July 10, 2026 — 5:01 a.m. Save You have reached your maximum number of saved items. Remove items from your saved list to add more. TOTOTO I work in a hospital. Like many doctors of my generation, I have spent decades participating in night shifts, night rosters, and emergency calls. While I remain committed to
I work in a hospital. Like many doctors of my generation, I have spent decades participating in night shifts, night rosters, and emergency calls. While I remain committed to patient care and contributing fairly to the service, I have found that after-hours work has become increasingly exhausting in recent years.
I am aware that emergency departments and hospitals are under increasing pressure, making workforce flexibility difficult. Likewise, workforce retention may depend on creating sustainable arrangements for experienced physicians.
Should workplaces in 24/7 industries introduce age-related reductions in out-of-hours duties, or should equity in workforce require that everyone continue to participate equally regardless of age, unless there is a specific health exemption?
Hospital work would be demanding at the best of times.
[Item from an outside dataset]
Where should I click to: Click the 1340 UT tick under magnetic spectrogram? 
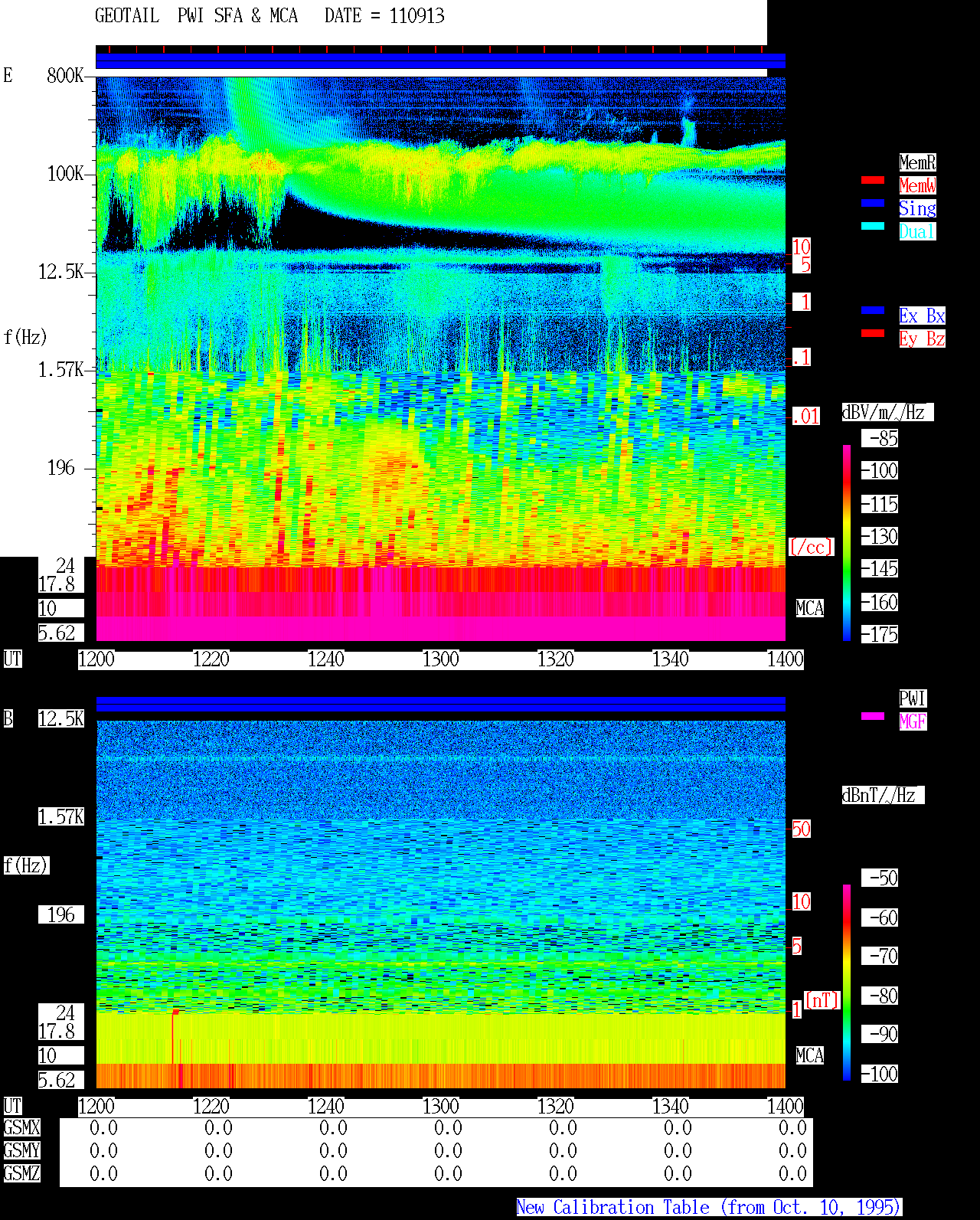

I can only imagine how much the pressure would increase if you were asked to work outside of “typical” work hours, possibly affected by sleep disturbances. “Tax” seems to be an understatement.
My first instinct after reading your email was that yes, age must surely be a consideration for hospital administrators. But I have no experience in the area, so I don’t want you to take my uneducated notions as gospel. I asked Dr Hongbo Guo, senior lecturer and assistant professor of management at the University of Canberra, for his expert opinion.
His response was detailed and I sent them everything he mentioned. What I think might be more useful to a broader audience is what you told me about the two competing arguments your question raises. The first is based on what Dr. Guo describes as “formal equality logic.”
“By this logic, equity is equality. All doctors should participate equally in night shifts, night rosters, and emergency calls unless they have a formal exemption,” Dr. Guo explained.
“It has intuitive appeal because it appears as neutral management logic and apparently avoids preferential treatment. The most relevant framework is the anti-discrimination laws we have in Australia, especially the Age Discrimination Act 2004 and state/territory anti-discrimination legislation. The Age Discrimination Act makes it illegal to treat a person unfairly because of their age or age groups in areas of public life, which of course includes employment.”
Dr Guo said the formal equality framework leads to the assertion that there should be no blanket reductions based on age. Because? Because a policy that makes it clear that hospitals think doctors over 50 are too old to work night shifts may be an illegal stereotype.
The second argument employs “risk equity logic”, which is more based on workplace health and safety (WHS) legislation, risk management and occupational health literature. Treats equity as “safe and proportionate allocation of a known danger.”
“Is fatigue a known WHS risk? It absolutely is. Safe Work Australia’s Fatigue Code of Practice 2025 explicitly treats fatigue as a WHS risk that must be eliminated or minimized as far as reasonably practicable. Under the Work Health and Safety Act 2011, shift allocation is part of the work system.”
It is important that organizations do not assume that all older workers are less capable of working night shifts than their younger colleagues.
If we look at your question from a risk equity perspective, Dr. Guo said, we’re not talking about a mere personal preference to avoid night work. There is substantial evidence to suggest that age may be relevant to sleep, recovery, health, medication, clinical performance, and even travel safety.
Therefore, your claim that night shifts are becoming more difficult is entirely reasonable and, according to Dr. Guo, management should treat it as “a signal of fatigue risk, which warrants an appropriate risk assessment.”
That said, it is not necessarily the experience of their colleagues, and Dr Guo said it was important for organizations not to assume that all older workers are less capable of working night shifts than their younger colleagues. Apart from anything else, that doesn’t really solve the health and safety problem.
“The logic of risk equity refers to whether the organization has truly controlled the safety hazard; by allowing younger doctors to have more unsafe nights, the overall fatigue hazard has simply been shifted from one group to the other.”
Which logic wins? Dr. Guo says it would be unwise to put one before the other; in fact, he suggested that both should be read together in cases like his.
“Formal equality reminds us that we should not stereotype based on age. On the other hand, risk equity reminds us that we should not ignore age, not hide behind equal treatment when the same workforce creates unequal security risks,” he says.